Ralph de Normanville 1

  • Marriage (1): Agatha 1
  • Died: After 1241 1

  Events

Manorial Estate, 1230-1241, Empingham Manor, Empingham, Oakham, Rutland, LE15, GB. 1 The manor of Empingham was given by Roger de Mowbray to Ralph de Normanville (fn. 19) for his services. Ralph seems to have forfeited it, for Roger later restored it to Gerold de Normanville, possibly Ralph's son, to whom it was confirmed by King Henry II. (fn. 20) Gerold was living in 1164\endash 5. By an undated charter, he granted to Geoffrey de la Mare in frank marriage with Mary, his daughter, at the door of the church of St. Peter in Stamford, lands and rent in Empingham. (fn. 21)

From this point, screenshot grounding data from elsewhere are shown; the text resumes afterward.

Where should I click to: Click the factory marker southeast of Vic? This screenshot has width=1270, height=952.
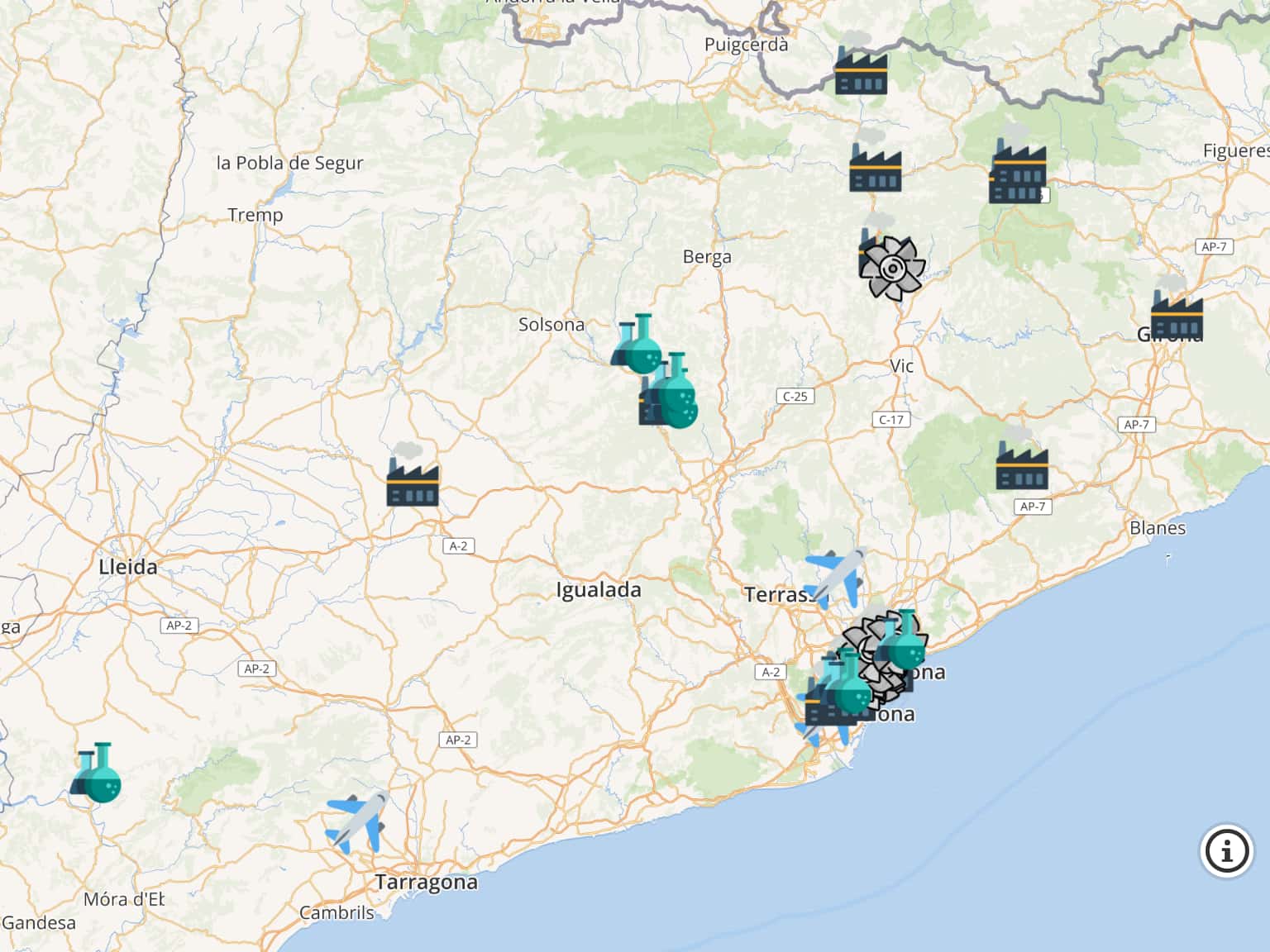1022,461
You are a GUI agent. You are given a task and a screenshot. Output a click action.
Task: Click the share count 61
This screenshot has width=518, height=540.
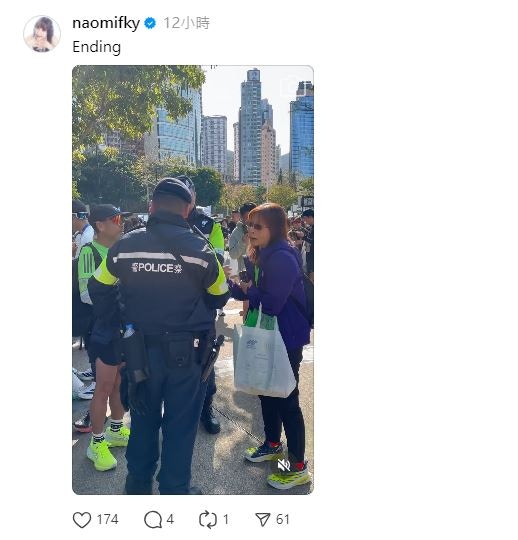282,519
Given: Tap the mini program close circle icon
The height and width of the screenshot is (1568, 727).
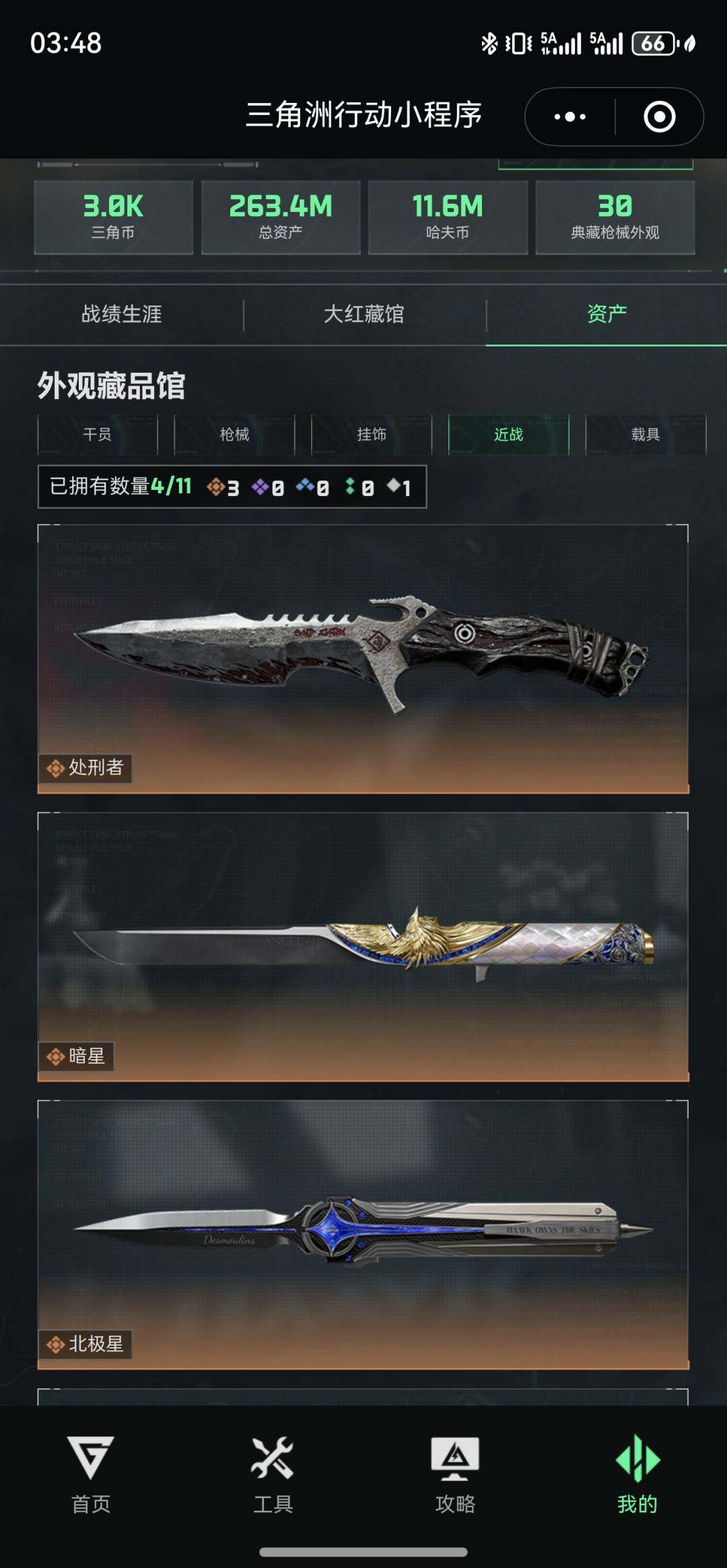Looking at the screenshot, I should tap(659, 116).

Ralph, said to be son of Gerold de Normanville, paid 40s. for a writ of right in 1170 (fn. 22) and was in possession of Empingham in 1205, when he obtained a grant of free warren there. (fn. 23) King John by the same charter granted him the county of Rutland at farm, for which grants Ralph agreed to pay 60 marks, a destrier or war horse, and a palfrey. (fn. 24) At about the same time Ralph inherited from his uncle, Reginald de Normanville, land in Rouceby and Rokesham (co. Linc.). (fn. 25)

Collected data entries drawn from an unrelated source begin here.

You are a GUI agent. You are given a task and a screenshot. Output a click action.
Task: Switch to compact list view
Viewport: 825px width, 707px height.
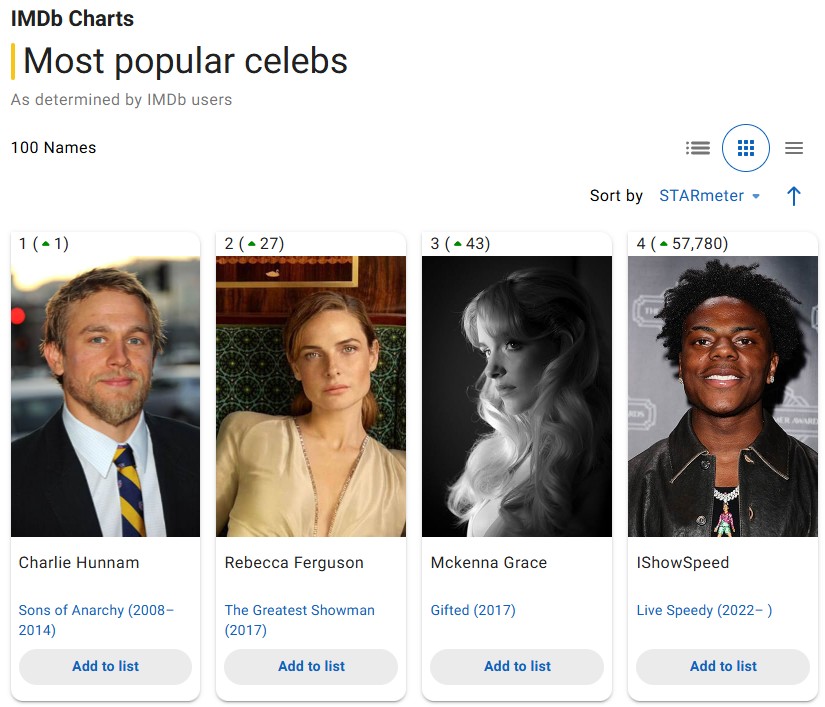click(794, 148)
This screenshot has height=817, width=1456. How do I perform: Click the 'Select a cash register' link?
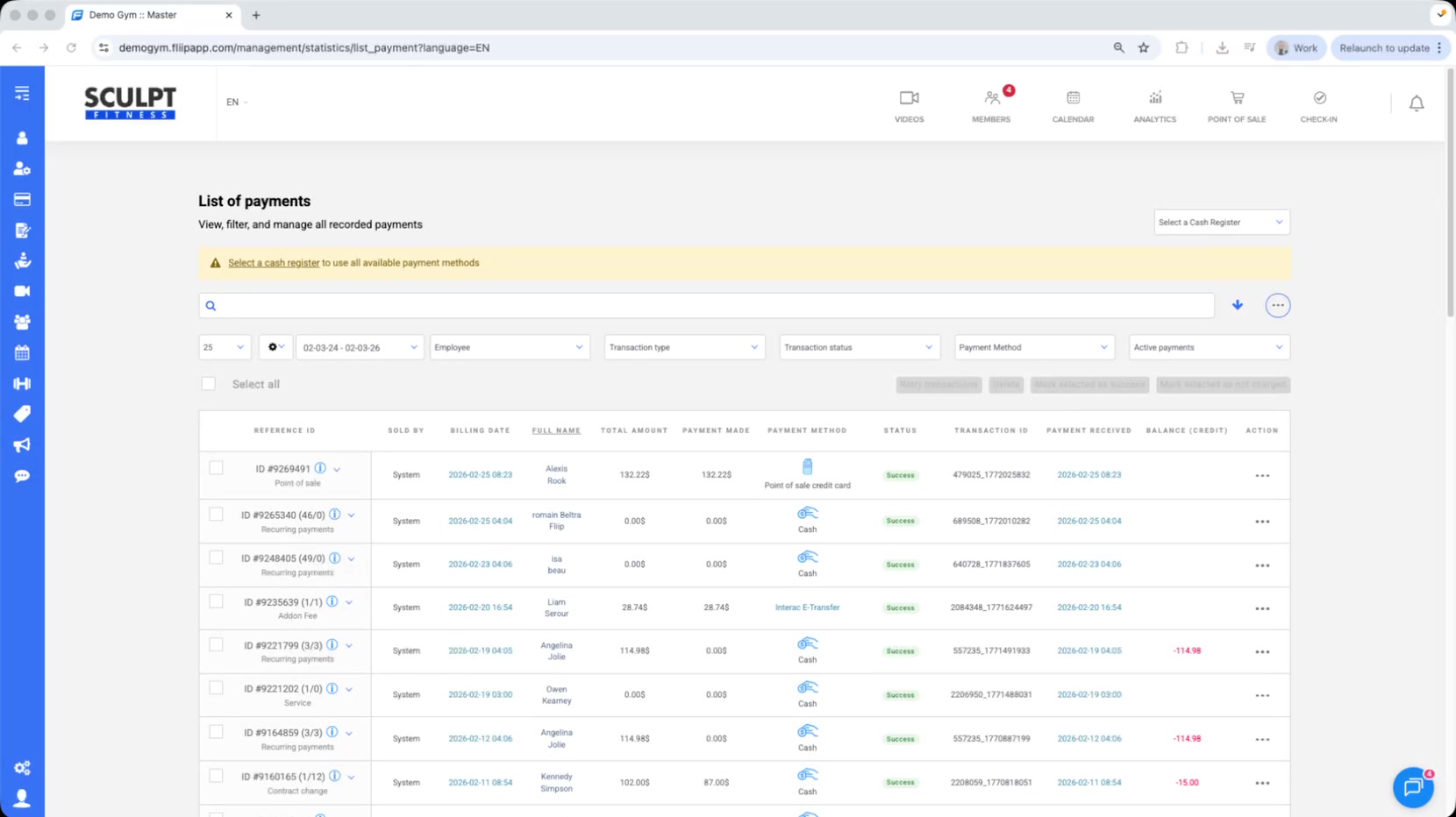click(x=274, y=263)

In the early years of the reign of King John, Ralph de Normanville was apparently in the king's favour, and in 1213 served with Ralph de Bray as Marshal of the king's army in England. (fn. 26) In the same year he was appointed to make inquiry as to damage done to churches in the diocese of Lincoln, during the late disturbances in the kingdom. (fn. 27) Later he joined the rebellion against King John, and though he was pardoned, (fn. 28) severe conditions were imposed upon him. Gerold his son, and one of his knights, William de Badlesmere, had been taken prisoner, and for their release and his own pardon, Ralph was required to pay 500 marks and 5 palfreys of 25 marks. Of this, 250 marks and 25 marks for the palfreys was to be paid before the release of Gerold and William de Badlesmere, and two other of Ralph's sons, Geoffrey and Thomas, were to be delivered to the king to be held as hostages until Ralph made two further payments of 100 at Easter and 100 marks at Whitsun. After payment of these sums, Ralph was further required to give the king his charter of faithful service, when one of his two sons should be released, the other being retained as a hostage for the faithful service of Ralph and his son Gerold. (fn. 29)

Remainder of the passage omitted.